Let’s talk about app config and secrets.
Every web app needs a port, URLs, feature flags, API keys, OAuth secrets, maybe a service account JSON file, maybe a certificate and key.
Some values come from environment variables. Some come from local files. Some are defaults. Some are fetched from a secret manager. Some need to be written as files because the library using them expects a path.
The common answer I’ve been exposed to is to make the app orchestrate all of this. Add a config library and teach it where to look.
Well, that works, but now startup has its own rules. Does the env var override the file? Does the local profile override the default? Does the cloud secret replace the local one? To understand how the program starts, I have to understand the precedence rules inside the app.
Local development often adds another problem. Developers are expected to keep
secret files around, remember to not check them in, add them to .gitignore.
While .gitignore prevents accidental commits, it does not prevent local tools
from reading the file. And that certainly matters if you play with AI agents.

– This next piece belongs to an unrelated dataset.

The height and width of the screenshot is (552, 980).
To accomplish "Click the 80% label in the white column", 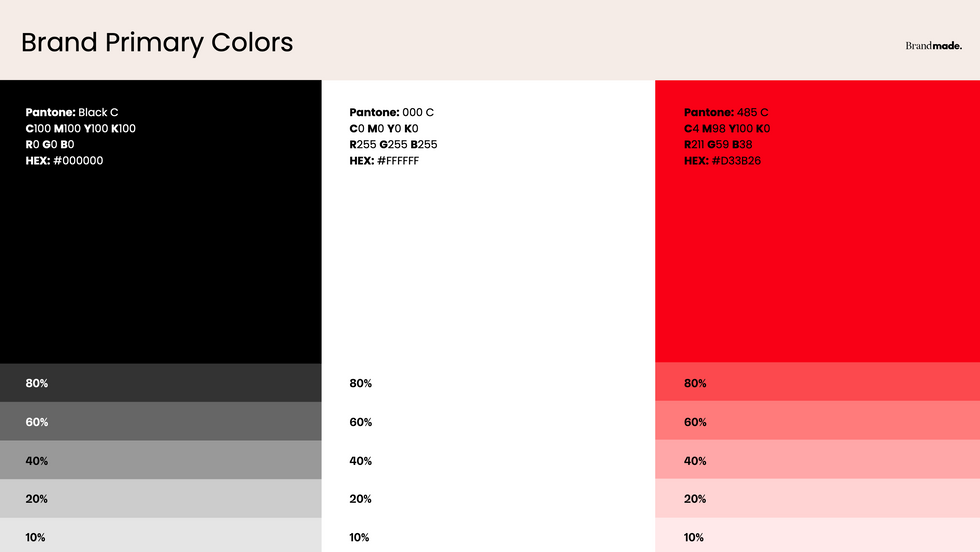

When an agent examines the project, ignored files are of course still local
files it can read. If the secret is sitting in the working tree, the agent can
see it.
So is there a better way? Well, here’s one way I came up with. Some secret managers can do parts of this, but they are usually focused on fetching secrets at runtime and require internet access. I wanted something small and dedicated, that works offline, and solves problems in my local workflows. So, the source code repo should describe what config and secrets it needs, but the repo should not contain any secret values. The app should not need to know how to load secrets from five different places. And reading secrets should not require internet access.

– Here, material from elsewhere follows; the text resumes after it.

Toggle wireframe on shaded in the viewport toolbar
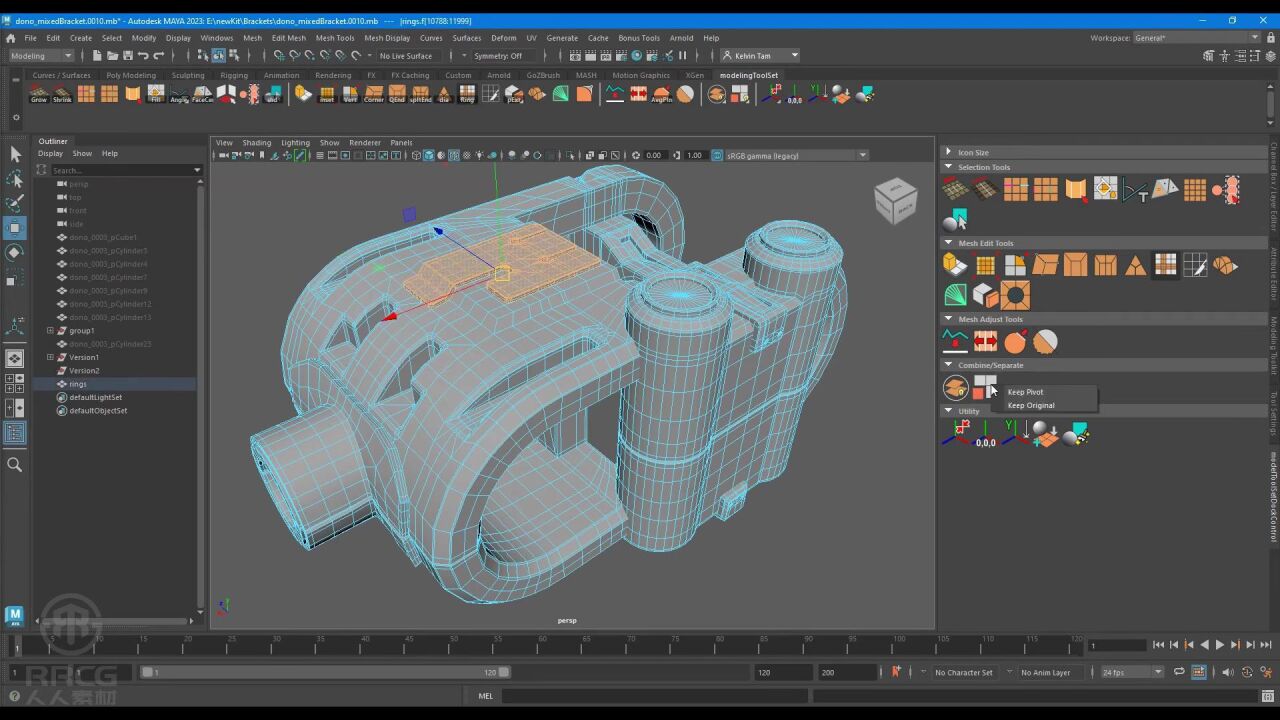pos(456,155)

Introducing Kimen, a local-first secrets tool. It is basically a small vault plus a projection step.
The vault stores your secrets. The projection step turns vault keys into the environment variables and files a process expects, just before that process starts.
Let’s start with one secret which we’ll call prod.database_url:
kimen secret set prod.database_url
That call prompts for you to type out the secret safely in the terminal, without putting it in shell history, an env var, or a text file on disk.
Then later we project that secret into the environment of your program:
kimen run --env DATABASE_URL=prod.database_url -- ./your-app
The app sees DATABASE_URL like any other environment variable. It does not
call Kimen or know about the vault.
If we have many secrets to project a good approach is to add a profile to the repo; a small config file with placeholders for secrets. The left side of the following is what the app will see. The right side is what Kimen will retrieve from the vault.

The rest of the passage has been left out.